A de Santo André. B de São Bernardo do Campo. C de São Caetano. Três cidades-cintura no Sul de São Paulo.

A maior é São Bernardo, e foi aqui que, em 1966, chegou um jovem operário de 20 anos à procura de emprego. Chamava-se Luis Inácio da Silva, era torneiro mecânico, deixara a pobreza do Nordeste em criança, vivia com a mãe e muitos irmãos em São Paulo, longe do pai alcoólatra.

Em São Bernardo, estavam grandes fábricas de montagem de automóveis, Volkswagen, Ford, Scania, Toyota, Mercedes-Benz, Karmann Ghia. Ainda estão, e vamos encontrá-las a almoçar no restaurante do Gijo, onde Lula sempre vai quando cá está.

Mas para se ter uma ideia do que é esta paisagem talvez seja melhor partir com o leitor de São Paulo.

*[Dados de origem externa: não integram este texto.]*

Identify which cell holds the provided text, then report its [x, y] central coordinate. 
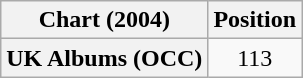
Position [255, 20]
Chart (2004) [104, 20]
113 [255, 58]
UK Albums (OCC) [104, 58]
Scan for the cell matching the given text and deliver its (x, y) coordinate at center. 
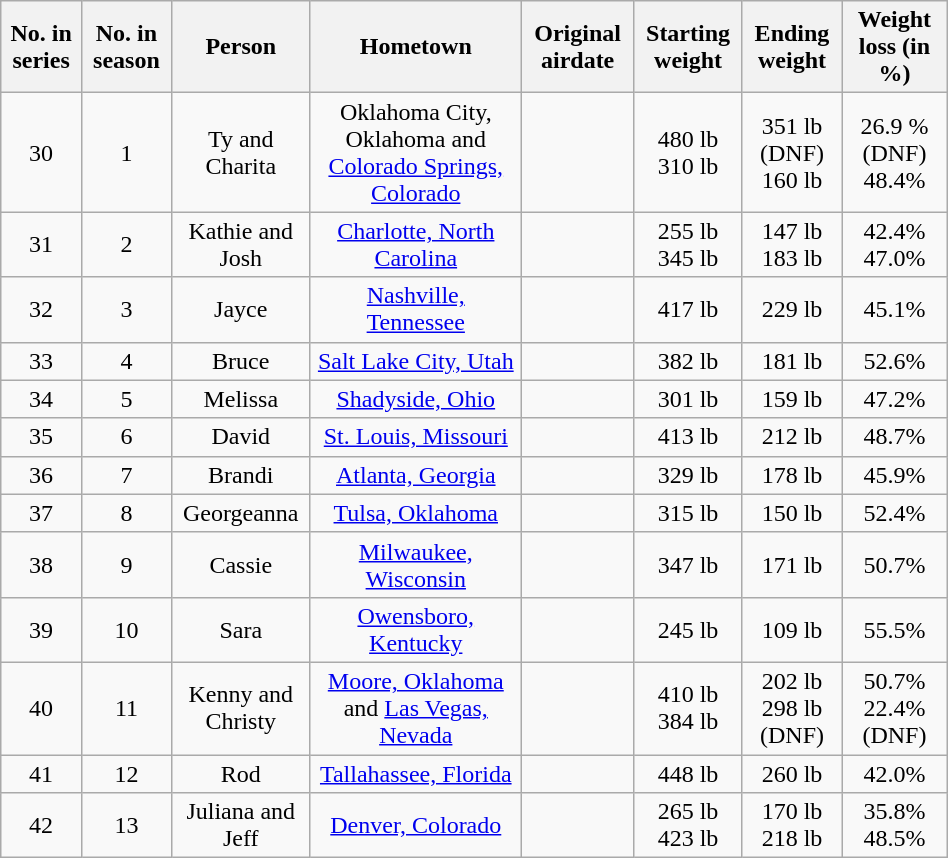
Oklahoma City, Oklahoma and Colorado Springs, Colorado (416, 152)
13 (126, 826)
45.1% (895, 310)
Bruce (240, 361)
480 lb310 lb (688, 152)
329 lb (688, 475)
Kathie and Josh (240, 244)
Melissa (240, 399)
3 (126, 310)
35.8%48.5% (895, 826)
212 lb (792, 437)
301 lb (688, 399)
No. in season (126, 47)
Shadyside, Ohio (416, 399)
42.4%47.0% (895, 244)
159 lb (792, 399)
5 (126, 399)
315 lb (688, 513)
413 lb (688, 437)
265 lb423 lb (688, 826)
Rod (240, 773)
181 lb (792, 361)
50.7%22.4% (DNF) (895, 708)
39 (42, 630)
11 (126, 708)
260 lb (792, 773)
178 lb (792, 475)
170 lb218 lb (792, 826)
10 (126, 630)
55.5% (895, 630)
448 lb (688, 773)
52.4% (895, 513)
Charlotte, North Carolina (416, 244)
2 (126, 244)
Starting weight (688, 47)
Person (240, 47)
45.9% (895, 475)
Tulsa, Oklahoma (416, 513)
7 (126, 475)
34 (42, 399)
Jayce (240, 310)
36 (42, 475)
150 lb (792, 513)
Denver, Colorado (416, 826)
Nashville, Tennessee (416, 310)
Sara (240, 630)
4 (126, 361)
109 lb (792, 630)
47.2% (895, 399)
Moore, Oklahoma and Las Vegas, Nevada (416, 708)
Owensboro, Kentucky (416, 630)
8 (126, 513)
42.0% (895, 773)
Ty and Charita (240, 152)
Tallahassee, Florida (416, 773)
Georgeanna (240, 513)
37 (42, 513)
38 (42, 564)
351 lb (DNF)160 lb (792, 152)
255 lb345 lb (688, 244)
171 lb (792, 564)
417 lb (688, 310)
35 (42, 437)
Salt Lake City, Utah (416, 361)
David (240, 437)
30 (42, 152)
347 lb (688, 564)
Cassie (240, 564)
202 lb298 lb (DNF) (792, 708)
Kenny and Christy (240, 708)
12 (126, 773)
410 lb384 lb (688, 708)
40 (42, 708)
245 lb (688, 630)
52.6% (895, 361)
147 lb183 lb (792, 244)
6 (126, 437)
Juliana and Jeff (240, 826)
No. in series (42, 47)
Brandi (240, 475)
Weight loss (in %) (895, 47)
48.7% (895, 437)
26.9 %(DNF)48.4% (895, 152)
Milwaukee, Wisconsin (416, 564)
1 (126, 152)
33 (42, 361)
31 (42, 244)
50.7% (895, 564)
St. Louis, Missouri (416, 437)
229 lb (792, 310)
Atlanta, Georgia (416, 475)
Hometown (416, 47)
41 (42, 773)
9 (126, 564)
382 lb (688, 361)
Ending weight (792, 47)
42 (42, 826)
32 (42, 310)
Original airdate (578, 47)
Provide the (x, y) coordinate of the cell's center where the given text is located.  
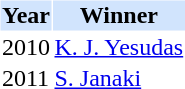
Winner (119, 15)
K. J. Yesudas (119, 47)
Year (26, 15)
2010 (26, 47)
Search for the cell housing the specified text and yield its (x, y) center coordinate. 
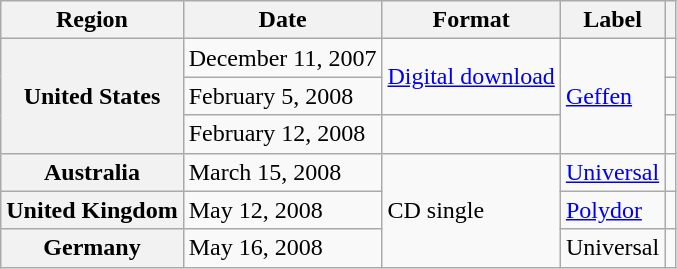
May 16, 2008 (282, 248)
May 12, 2008 (282, 210)
Australia (92, 172)
Germany (92, 248)
Geffen (612, 96)
Polydor (612, 210)
Label (612, 20)
February 12, 2008 (282, 134)
Region (92, 20)
Format (471, 20)
United Kingdom (92, 210)
Digital download (471, 77)
CD single (471, 210)
December 11, 2007 (282, 58)
United States (92, 96)
February 5, 2008 (282, 96)
March 15, 2008 (282, 172)
Date (282, 20)
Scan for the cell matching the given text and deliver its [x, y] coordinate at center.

Primeiro há que apanhar aquela linha de metro que vai até Jabaquara, extremo sul da rede, e sair na última estação. Daí saem os autocarros Diadema-Piraporinha-São Bernardo. A sofisticação do centro de São Paulo dá lugar a barracos de tijolo, graffiti e bancos partidos, rapazes de boné encolhidos na chuva. Uma súbita onda fria abateu-se sobre esta zona do Brasil e está quase um dia de Inverno. Seguem-se uns longuíssimos 45 minutos entre vias rápidas e fábricas, prédios e armazéns.

Ao todo, desde a Avenida Paulista, leva quase hora e meia de transportes públicos.

Chegando a São Bernardo, o prédio da Prefeitura é uma torre antiquada do outro lado de uma passagem aérea. Num pequeno gabinete lá no alto está o assessor Raimundo Silva. Trabalha sob o olhar de um Lula todo sorridente e de faixa ao peito, na sua fotografia oficial.

Raimundo também veio de Pernambuco, como o Presidente e tanta gente aqui, filhos de nordestinos pobres. É um homem exuberante, logo a abrir sites para mostrar aquele documentário de Eduardo Coutinho sobre os peões das greves de 1979-80 no ABC, ou seja, os operários que as fizeram e continuam a ter uma vida operária.

Como os irmãos de Lula: "Todos vivem de forma muito humilde." Os mais conhecidos são "Frei Chico" (assim conhecido por causa da careca em forma de frade), que mora em São Caetano, e Vavá, que mora em São Bernardo. Raimundo telefona-lhe, para apresentar a repórter portuguesa, mas Vavá declina, cansado de jornalistas.

Neste exacto momento, Lula está reunido com todos os seus ministros e ex-ministros, para fazer o balanço de oito anos de Governo. É por isso que o prefeito Luís Marinho, chefe de Raimundo, hoje está ausente de São Bernardo: foi chamado a Brasília, como ex-ministro do Trabalho.

À mesa com Gijo

O cartão diz "Gijo's - Chuleta Paulista desde 1984". É um daqueles restaurantes que à hora de almoço se enchem de trabalhadores, num bruá geral de comezaina e gargalhada. Gijo, o genro, a filha e várias empregadas correm de uma mesa para a outra com potezinhos de feijão a ferver, e travessas de arroz, carne, farofa, salada. A mulher de Gijo controla as operações na cozinha. Um negócio de família, 150 refeições diárias.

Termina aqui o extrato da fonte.